Ia menyampaikan bahwa formulasi strategi pengendalian penyakit tular-vektor berbasis masyarakat sudah dilakukan di berbagai daerah di Indonesia, terutama dalam penyakit dengue dan malaria. Namun, sebagian besar program belum berjalan efektif. Di tingkat komunitas spesifik, pengawasan ketat di pelabuhan laut dan udara adalah cara pengendalian penularan penyakit yang harus ditingkatkan, audit rutin tentang regulasi dan prosedur pengawasan pintu masuk antarpulau dan antarnegara adalah salah satu kunci untuk mencegah perpindahan nyamuk vektor infeksius ke daerah lain.

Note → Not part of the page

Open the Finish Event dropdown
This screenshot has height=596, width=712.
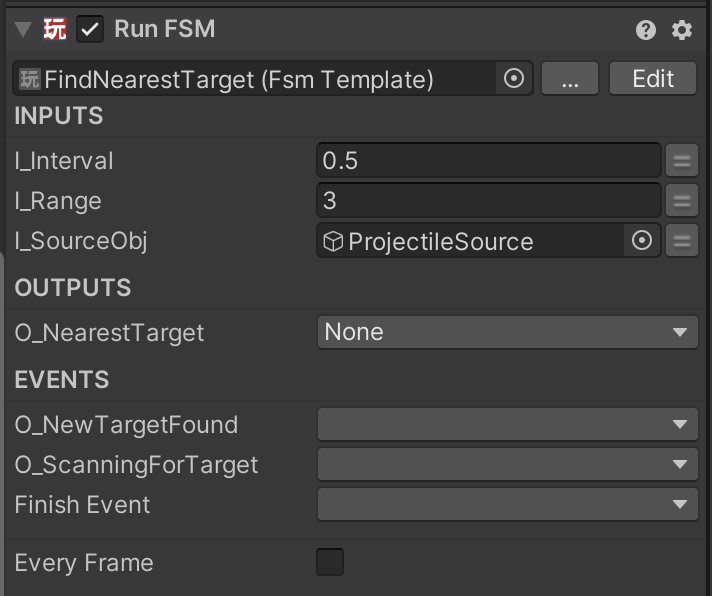coord(507,504)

Selain itu, partisipasi masyarakat masih rendah yang dimungkinkan karena kurangnya pengetahuan, sikap, dan perilaku masyarakat tentang pencegahan penyakit tular-vektor menjadi tantangan terhadap konsistensi dan efektivitas program pengendalian penyakit tular-vektor secara umum. Oleh sebab itu, upaya melibatkan peran masyarakat menjadi penting dalam upaya pengendalian penyakit tular vektor, termasuk peningkatan pengetahuan, sikap, perilaku masyarakat.
“Kunci utama pengendalian vektor nyamuk saat ini adalah mobilisasi serta pemberdayaan masyarakat secara berkelanjutan yang berfokus pada kegiatan perubahan perilaku,”tuturnya.